In David Tong's lecture notes on statistical field theory, he considers the partition function of the Ising model and computes the effective free energy by integrating out the microscopic details of individual configurations. Why is it suddenly free energy? The Boltzmann factor always has inverse temperature and energy in its exponent. The appearance of free energy does not make sense to me here.
It is the definition of free energy in the canonical ensemble. For the entire system: $$ e^{-\beta F} = \sum_{i\in I} e^{-\beta E_i} $$ where you sum over all the microstates indexed by $I$. To compute the free energy of a subset $A$, just restrict the sum: $$ e^{-\beta F(A)} = \sum_{i\in A} e^{-\beta E_i} $$ This allows the coarse grained approach. Let $(A_j)_{j\in J}$ be a partition of the microstates, then you exactly get: $$ e^{-\beta F} = \sum_{j\in J} e^{-\beta F(A_j)} $$ Note that this generalises the original definition since the microstate energy is just its free energy as well since the entropy is zero. Intuitively, you recover free energy because there is both an energy and entropy contribution to the sum. The entropy is due to the multiplicity of the terms and energy is due to the magnitude of the terms.

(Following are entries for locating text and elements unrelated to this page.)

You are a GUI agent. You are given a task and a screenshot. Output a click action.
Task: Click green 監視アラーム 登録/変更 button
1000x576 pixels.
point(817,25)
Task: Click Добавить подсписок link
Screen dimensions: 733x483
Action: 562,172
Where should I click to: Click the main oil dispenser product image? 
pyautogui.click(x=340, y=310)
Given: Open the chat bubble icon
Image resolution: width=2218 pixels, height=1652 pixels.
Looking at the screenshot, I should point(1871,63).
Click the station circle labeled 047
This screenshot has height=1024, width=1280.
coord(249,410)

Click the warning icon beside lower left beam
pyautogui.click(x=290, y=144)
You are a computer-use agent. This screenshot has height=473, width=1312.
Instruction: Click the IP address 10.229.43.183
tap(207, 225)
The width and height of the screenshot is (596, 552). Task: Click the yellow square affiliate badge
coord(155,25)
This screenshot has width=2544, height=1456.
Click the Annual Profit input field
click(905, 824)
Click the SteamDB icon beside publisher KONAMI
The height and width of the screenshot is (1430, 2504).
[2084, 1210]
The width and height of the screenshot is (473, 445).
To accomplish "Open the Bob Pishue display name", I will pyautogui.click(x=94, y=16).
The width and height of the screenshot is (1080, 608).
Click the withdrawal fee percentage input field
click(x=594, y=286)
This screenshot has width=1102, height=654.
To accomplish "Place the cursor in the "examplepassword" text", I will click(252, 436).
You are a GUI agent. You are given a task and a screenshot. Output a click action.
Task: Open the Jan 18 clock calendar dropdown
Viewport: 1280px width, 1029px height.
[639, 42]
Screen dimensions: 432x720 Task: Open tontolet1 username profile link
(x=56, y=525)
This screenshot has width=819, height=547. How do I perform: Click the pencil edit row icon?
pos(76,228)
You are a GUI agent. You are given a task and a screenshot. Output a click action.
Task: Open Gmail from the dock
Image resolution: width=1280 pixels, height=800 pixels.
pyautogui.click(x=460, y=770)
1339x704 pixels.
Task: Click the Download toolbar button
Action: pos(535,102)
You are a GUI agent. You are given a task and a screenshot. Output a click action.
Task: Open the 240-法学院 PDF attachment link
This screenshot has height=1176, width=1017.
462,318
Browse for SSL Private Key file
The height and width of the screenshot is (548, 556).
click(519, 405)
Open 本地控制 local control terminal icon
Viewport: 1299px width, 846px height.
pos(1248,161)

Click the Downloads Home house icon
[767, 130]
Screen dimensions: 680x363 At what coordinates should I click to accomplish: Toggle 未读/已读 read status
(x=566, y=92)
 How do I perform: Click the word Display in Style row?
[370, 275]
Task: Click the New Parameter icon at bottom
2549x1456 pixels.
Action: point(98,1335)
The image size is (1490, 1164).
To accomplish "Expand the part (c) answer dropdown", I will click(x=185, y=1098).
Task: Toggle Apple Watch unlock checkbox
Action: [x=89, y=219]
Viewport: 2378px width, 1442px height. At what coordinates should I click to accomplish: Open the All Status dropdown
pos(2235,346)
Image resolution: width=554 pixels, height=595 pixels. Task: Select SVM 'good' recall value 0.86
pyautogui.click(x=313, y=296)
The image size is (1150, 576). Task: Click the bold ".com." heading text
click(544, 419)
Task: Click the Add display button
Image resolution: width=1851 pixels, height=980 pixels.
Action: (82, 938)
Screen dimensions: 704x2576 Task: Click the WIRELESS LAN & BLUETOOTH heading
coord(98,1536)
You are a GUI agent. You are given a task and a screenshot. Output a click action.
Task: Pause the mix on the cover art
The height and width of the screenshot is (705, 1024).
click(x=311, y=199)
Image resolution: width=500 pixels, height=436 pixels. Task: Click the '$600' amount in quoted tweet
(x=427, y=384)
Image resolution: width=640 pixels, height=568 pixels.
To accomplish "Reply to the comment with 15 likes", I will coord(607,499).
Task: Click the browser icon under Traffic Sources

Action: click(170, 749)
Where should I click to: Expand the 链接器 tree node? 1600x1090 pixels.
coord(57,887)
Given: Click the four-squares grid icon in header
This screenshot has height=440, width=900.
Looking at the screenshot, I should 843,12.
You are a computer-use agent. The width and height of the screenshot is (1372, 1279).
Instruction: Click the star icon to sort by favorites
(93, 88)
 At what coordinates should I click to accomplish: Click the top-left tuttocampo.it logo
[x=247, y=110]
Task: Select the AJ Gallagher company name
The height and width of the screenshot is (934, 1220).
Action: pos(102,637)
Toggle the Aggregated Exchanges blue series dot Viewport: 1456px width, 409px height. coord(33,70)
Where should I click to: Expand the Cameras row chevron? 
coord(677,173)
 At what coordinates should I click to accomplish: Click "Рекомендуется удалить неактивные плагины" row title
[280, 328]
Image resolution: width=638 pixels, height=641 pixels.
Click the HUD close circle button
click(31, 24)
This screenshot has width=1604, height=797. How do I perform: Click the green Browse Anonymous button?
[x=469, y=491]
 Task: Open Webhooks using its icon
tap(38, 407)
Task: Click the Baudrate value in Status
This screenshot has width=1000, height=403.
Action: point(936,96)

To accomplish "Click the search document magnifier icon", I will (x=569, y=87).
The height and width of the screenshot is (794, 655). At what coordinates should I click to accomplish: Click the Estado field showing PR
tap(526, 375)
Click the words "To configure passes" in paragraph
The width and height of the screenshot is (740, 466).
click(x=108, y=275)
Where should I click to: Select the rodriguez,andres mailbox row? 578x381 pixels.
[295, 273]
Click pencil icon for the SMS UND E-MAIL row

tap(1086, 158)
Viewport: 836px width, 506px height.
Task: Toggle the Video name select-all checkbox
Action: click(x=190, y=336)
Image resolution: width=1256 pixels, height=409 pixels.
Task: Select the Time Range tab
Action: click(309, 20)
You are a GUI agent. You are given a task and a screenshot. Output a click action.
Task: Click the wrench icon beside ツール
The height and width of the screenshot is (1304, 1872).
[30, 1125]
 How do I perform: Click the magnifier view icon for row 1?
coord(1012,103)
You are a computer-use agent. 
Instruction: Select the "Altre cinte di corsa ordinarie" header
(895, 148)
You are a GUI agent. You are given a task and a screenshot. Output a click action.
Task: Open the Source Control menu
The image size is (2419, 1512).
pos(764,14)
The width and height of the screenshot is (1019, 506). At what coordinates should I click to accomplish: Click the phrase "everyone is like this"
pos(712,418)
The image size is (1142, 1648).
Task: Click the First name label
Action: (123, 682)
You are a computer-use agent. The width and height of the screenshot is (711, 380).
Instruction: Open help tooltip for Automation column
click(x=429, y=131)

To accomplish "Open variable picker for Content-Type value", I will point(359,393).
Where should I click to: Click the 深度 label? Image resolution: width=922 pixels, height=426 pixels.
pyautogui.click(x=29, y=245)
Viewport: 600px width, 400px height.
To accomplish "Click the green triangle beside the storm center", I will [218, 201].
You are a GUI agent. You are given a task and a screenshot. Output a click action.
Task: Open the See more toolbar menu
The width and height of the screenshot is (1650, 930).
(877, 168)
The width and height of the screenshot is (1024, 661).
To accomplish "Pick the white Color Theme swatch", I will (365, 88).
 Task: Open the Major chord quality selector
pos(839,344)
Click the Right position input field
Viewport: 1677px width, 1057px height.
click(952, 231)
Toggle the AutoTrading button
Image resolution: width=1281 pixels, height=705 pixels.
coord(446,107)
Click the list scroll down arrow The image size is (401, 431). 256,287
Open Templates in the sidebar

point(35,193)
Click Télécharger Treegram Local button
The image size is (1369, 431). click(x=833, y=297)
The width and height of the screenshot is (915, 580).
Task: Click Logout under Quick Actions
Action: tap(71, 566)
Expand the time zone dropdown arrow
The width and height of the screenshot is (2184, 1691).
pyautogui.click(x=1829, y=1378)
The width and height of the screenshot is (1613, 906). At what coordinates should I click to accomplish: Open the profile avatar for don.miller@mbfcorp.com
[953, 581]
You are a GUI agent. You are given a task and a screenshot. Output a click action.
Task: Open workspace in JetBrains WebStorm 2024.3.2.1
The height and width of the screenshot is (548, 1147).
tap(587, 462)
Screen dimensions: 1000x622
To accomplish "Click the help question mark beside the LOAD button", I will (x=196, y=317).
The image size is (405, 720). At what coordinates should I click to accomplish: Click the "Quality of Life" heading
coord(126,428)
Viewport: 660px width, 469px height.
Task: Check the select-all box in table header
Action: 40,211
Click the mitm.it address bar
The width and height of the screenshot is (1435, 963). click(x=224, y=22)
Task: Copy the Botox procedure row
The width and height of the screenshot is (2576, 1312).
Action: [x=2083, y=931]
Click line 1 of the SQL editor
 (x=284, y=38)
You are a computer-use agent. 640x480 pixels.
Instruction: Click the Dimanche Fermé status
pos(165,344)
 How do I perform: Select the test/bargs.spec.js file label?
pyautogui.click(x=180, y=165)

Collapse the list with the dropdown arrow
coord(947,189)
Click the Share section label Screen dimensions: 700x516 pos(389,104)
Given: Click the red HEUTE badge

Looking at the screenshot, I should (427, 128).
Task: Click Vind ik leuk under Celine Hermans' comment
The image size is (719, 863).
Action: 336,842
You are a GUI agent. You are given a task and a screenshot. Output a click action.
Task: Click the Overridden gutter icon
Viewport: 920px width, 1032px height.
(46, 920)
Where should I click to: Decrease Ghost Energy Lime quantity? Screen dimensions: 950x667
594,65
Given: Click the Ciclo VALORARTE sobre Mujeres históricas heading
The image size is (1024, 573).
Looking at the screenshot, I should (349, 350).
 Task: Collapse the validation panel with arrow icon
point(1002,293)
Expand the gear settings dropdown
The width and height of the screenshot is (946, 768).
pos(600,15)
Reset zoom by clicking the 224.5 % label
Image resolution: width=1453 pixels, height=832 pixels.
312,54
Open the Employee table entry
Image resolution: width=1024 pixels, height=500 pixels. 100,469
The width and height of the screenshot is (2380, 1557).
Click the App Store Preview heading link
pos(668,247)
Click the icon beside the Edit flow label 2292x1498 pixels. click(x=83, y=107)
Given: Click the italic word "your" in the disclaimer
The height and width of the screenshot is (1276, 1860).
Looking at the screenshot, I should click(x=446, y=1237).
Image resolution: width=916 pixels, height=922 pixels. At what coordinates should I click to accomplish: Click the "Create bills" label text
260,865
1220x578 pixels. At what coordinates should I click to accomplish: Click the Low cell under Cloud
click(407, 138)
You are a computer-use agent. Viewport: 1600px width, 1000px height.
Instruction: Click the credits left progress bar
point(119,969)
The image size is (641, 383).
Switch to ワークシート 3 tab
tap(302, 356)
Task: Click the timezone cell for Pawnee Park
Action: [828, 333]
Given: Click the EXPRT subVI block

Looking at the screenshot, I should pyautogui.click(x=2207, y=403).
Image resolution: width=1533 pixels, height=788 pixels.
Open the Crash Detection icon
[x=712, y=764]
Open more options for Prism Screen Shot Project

Perhaps you are confused because you are more used to the microcanonical ensemble. You can check the usual equivalence in the thermodynamic limit, i.e. for macrostates. Let $W(E)$ be the number of microstates of energy $E$, then the usual microcanonical definitions are: $$ W(E) = e^{S_m(E)} \\ \beta = \partial_ES \\ \beta F_m(E) = \beta E-S $$ You can therefore rewrite the sum from the canonical ensemble as: $$ \begin{align} e^{\beta F_c} &= \sum_E e^{S_m-\beta E} \\ &\asymp e^{\beta F_m(E_c)} \end{align} $$ The logarithmic leading order is given by Laplace's method, where $E_c$ is where the argument of the exponential is maximised: $$ E_c = \text{argmax}_E S_m(E)-\beta E $$ which therefore satisfies: $$ \partial_ES_m(E_c)-\beta = 0 $$ You therefore recover the equivalence: $$ F_c(\beta) = \inf_E \beta E-S_m(E) \\ F_c(\beta) = F_m(E_c) $$ i.e. $F_c$ is the Legendre transform of $S_m$ as you might have learned in thermodynamics.
Typically for field theories, which are mesoscopic theories, you coarse grain over macrostates (physically, you apply block spins a macroscopic number of times), so the previous analysis holds.